In the United States, Distinction: A Social Critique of the Judgment of Taste remains his best-known work among scholars. However, Bourdieu won a sizable nonacademic audience here for his essays against free-market policy, many of them found in the collection Acts of Resistance. And in Homo Academicus and other writings, Bourdieu applied his sociological methods to an analysis of the intelligentsia. The picture that emerged was seldom flattering. Beneath his statistical tables and convoluted prose, Bourdieu often seemed to be concealing (just barely) the gifts of satirist.
The co-author with Bourdieu of An Invitation to Reflexive Sociology, Loïc Wacquant is professor of sociology at the University of California at Berkeley. In a telephone interview on the day after Bourdieu's death, Mr. Wacquant spoke from Paris about the thinker's life, work, and legacy.
Q: It's hard for Americans to grasp the extent of Bourdieu's prominence in France. Analogies are sometimes made to Jean-Paul Sartre. Although that comparison is fairly inappropriate, Bourdieu did occupy an absolutely central position in recent years.

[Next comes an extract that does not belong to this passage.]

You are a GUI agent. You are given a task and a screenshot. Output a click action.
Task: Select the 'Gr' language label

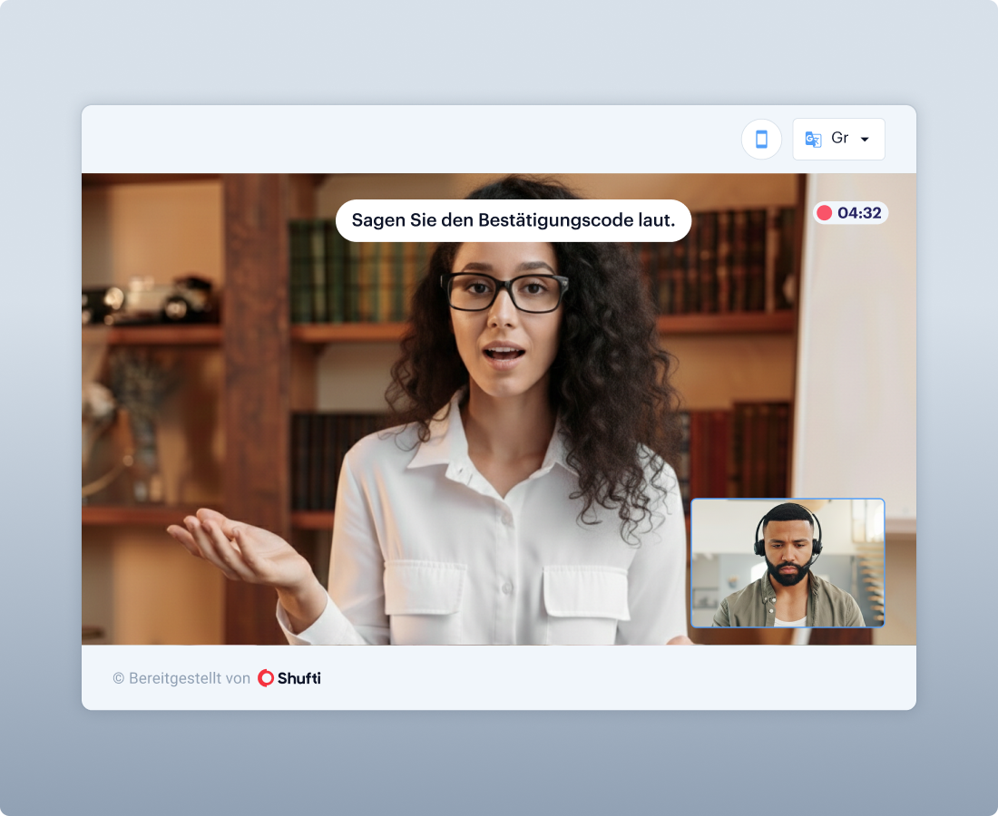[839, 139]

How would you characterize his role?
A: Le Monde, the major national daily, postponed publication of its editions today in order to put news of his death on the front page. The prime minister and various parties of the left have expressed their condolonces. He was very keen to bring the fruits of his scientific work [in sociology] to bear on urgent issues. He has been a public figure in public debates over the past seven or eight years in France, but also throughout Europe, especially in Germany, where he is almost better known than in...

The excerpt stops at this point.